ArcGIS Online includes a variety of application templates that are designed for you to download, tweak the source code to suit your needs, and publish the app with your map from your own site. While these are designed with customization in mind, they can also be used “as-is” as ArcGIS Online free hosted applications. Here’s how to use them as hosted apps.

First, find a map you’ve shared publicly, or any other publicly shared map. For this example we’ll choose one from the ArcGIS.com gallery showing USA active floods:

 

Once you’ve opened the map in the ArcGIS.com map viewer, choose share:

And then choose Make a Web Application:

 

We’ll want to preview the map in one of the available app templates. Below we’ve chosen the Contemporary Green template. You’ll see the Preview option underneath each template thumbnail.
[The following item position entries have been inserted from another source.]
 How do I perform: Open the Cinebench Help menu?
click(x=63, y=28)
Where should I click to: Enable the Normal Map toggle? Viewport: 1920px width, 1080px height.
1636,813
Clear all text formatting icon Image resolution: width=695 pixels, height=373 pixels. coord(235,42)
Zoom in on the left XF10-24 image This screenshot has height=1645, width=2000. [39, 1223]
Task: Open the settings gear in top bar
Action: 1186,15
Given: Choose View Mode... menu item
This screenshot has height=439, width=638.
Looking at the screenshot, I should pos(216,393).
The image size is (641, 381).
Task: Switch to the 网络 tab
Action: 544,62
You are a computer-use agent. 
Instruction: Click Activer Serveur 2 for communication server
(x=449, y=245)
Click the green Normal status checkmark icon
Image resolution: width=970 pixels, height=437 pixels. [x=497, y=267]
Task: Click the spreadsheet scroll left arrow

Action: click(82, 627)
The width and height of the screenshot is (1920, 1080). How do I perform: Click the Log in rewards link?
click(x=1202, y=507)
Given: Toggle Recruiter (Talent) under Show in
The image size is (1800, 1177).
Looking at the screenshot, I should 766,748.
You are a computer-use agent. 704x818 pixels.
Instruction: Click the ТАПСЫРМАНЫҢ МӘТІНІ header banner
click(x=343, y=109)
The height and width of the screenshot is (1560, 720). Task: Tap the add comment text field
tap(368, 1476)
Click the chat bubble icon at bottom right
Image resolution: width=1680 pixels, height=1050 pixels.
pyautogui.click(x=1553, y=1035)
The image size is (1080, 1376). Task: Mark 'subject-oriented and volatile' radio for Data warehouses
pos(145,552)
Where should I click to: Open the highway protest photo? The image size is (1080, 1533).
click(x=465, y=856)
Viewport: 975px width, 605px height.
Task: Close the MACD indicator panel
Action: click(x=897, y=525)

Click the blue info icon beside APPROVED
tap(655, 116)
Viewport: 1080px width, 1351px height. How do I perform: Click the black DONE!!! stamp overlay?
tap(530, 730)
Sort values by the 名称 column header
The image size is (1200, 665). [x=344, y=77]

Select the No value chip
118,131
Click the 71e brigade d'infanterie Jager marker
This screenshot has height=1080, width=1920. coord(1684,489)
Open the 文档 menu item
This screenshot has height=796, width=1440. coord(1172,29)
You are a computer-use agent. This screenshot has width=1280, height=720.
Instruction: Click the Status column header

When you click Preview your map will open in the template you’ve chosen. Shown below is the USA Active Floods map in the Contemporary Green template. To use the map and template as a complete hosted application, just preview your map in the template and copy the URL you see in your browser. You can paste the URL into an email, add it as a link on your website, or share it via your ArcGIS Online account.

Here’s a link to the USA Active Floods in the Contemporary Green template or click the image below:

 

If you want to modify the app or add additional widgets, choose the Download option (rather than Preview as we did above) to get the source JavaScript code.

If you want to publish your customized template you’ll have to do that from your own server or web hosting service. But if you just want a quick map in a different template, leveraging the already hosted ArcGIS Online applications provides a quick and easy solution that you can use with any map.